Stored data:
Segment Open
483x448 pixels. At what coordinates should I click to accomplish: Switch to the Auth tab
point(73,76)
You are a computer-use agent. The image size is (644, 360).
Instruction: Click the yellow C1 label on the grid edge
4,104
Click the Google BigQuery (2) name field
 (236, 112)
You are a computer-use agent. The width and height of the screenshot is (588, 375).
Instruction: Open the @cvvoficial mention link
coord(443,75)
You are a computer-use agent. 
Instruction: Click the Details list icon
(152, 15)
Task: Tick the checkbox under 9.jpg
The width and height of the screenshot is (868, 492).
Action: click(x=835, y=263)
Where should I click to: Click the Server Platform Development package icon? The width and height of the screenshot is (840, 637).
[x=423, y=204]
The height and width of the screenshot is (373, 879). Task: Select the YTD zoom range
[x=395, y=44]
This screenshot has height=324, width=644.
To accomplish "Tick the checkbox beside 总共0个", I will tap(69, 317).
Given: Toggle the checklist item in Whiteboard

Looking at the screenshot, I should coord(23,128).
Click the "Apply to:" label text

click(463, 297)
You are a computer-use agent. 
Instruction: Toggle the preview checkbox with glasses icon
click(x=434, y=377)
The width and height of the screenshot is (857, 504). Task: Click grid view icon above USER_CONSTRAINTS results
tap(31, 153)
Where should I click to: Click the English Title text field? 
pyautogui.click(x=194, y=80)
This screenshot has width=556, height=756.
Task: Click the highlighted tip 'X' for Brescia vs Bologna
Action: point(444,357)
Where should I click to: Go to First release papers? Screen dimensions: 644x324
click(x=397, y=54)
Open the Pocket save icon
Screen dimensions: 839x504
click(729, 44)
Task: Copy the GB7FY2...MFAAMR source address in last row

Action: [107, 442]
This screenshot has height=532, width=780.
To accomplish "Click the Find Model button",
Segment Closed
All entries must come back exactly as they were written.

483x448 pixels. At what coordinates should I click to accomplish: Switch to the Auth tab
point(73,76)
You are a computer-use agent. The image size is (644, 360).
Instruction: Click the yellow C1 label on the grid edge
4,104
Click the Google BigQuery (2) name field
 (236, 112)
You are a computer-use agent. The width and height of the screenshot is (588, 375).
Instruction: Open the @cvvoficial mention link
coord(443,75)
You are a computer-use agent. 
Instruction: Click the Details list icon
(152, 15)
Task: Tick the checkbox under 9.jpg
The width and height of the screenshot is (868, 492).
Action: click(x=835, y=263)
Where should I click to: Click the Server Platform Development package icon? The width and height of the screenshot is (840, 637).
[x=423, y=204]
The height and width of the screenshot is (373, 879). Task: Select the YTD zoom range
[x=395, y=44]
This screenshot has height=324, width=644.
To accomplish "Tick the checkbox beside 总共0个", I will tap(69, 317).
Given: Toggle the checklist item in Whiteboard

Looking at the screenshot, I should coord(23,128).
Click the "Apply to:" label text

click(463, 297)
You are a computer-use agent. 
Instruction: Toggle the preview checkbox with glasses icon
click(x=434, y=377)
The width and height of the screenshot is (857, 504). Task: Click grid view icon above USER_CONSTRAINTS results
tap(31, 153)
Where should I click to: Click the English Title text field? 
pyautogui.click(x=194, y=80)
This screenshot has width=556, height=756.
Task: Click the highlighted tip 'X' for Brescia vs Bologna
Action: point(444,357)
Where should I click to: Go to First release papers? Screen dimensions: 644x324
click(x=397, y=54)
Open the Pocket save icon
Screen dimensions: 839x504
click(729, 44)
Task: Copy the GB7FY2...MFAAMR source address in last row

Action: [107, 442]
This screenshot has height=532, width=780.
To accomplish "Click the Find Model button",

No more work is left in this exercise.